Imperio reggaeton

Imperio reggaeton

La semana pasada tuve la oportunidad de asistir a una muestra de productos audiovisuales de estudiantes (documentales, cortos de ficción, entre otros) y entre estos trabajos estaba un documental titulado Welcome a Tumaco. El documental retrataba cómo en Tumaco (Nariño) los ritmos musicales autóctonos, como el currulao, estaban siendo reemplazados por el pegajoso reggaeton. En mi opinión, esto es lo más normal del mundo, es más, Tumaco estaba atrasado respecto al resto de ciudades colombianas donde los jóvenes prefieren entonar un “metelo papi metelo”, en vez de un “si huele a caña, tabaco y brea…”

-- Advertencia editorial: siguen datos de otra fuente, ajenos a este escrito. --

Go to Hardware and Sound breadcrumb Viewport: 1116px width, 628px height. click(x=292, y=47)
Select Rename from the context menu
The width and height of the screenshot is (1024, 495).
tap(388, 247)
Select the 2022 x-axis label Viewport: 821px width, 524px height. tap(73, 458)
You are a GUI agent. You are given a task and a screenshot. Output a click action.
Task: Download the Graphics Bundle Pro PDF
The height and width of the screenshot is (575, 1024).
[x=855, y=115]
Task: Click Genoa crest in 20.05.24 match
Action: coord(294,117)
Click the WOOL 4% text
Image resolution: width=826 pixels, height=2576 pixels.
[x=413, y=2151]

Pero lo que se apoderó de mi atención cuando vi el documental fue la escena de 3 niños con escasos 7 años que habían formado un grupo de reegeton (y no lo hacían nada mal), y por consiguiente ya estaban incluyendo en su léxico frases como: “dile a tu hermana que yo le meto la banana” (con rima y todo). La verdad, me escandalicé. No me gustaría que dentro de 8 años mis hijos estuvieran entonando frases alusivas al sexo, y no es por dármelas de puritana, sino que simplemente quisiera que mis hijos a los 7 años vivieran y cantaran lo que debe cantar un niño de esa edad, o que por lo menos entienda qué es lo que canta.

La verdad no tengo nada en contra de este ritmo musical, respeto a la gente que le gusta y, de hecho, no he podido ser completamente ajena a su pegajoso sonsonete ya que me sé la letra de unas cuantas canciones. Gracias a Dios cuando el reegaeton llegó a Colombia yo ya tenía mis inclinaciones musicales definidas. Hoy, lo único que me gustaría es que en mi país, los niños de 6 y 7 años canten por lo menos los éxitos del Club 10, que canciones con contenido sexual que les hacen perder aspectos vitales de esa edad: la inocencia y la niñez.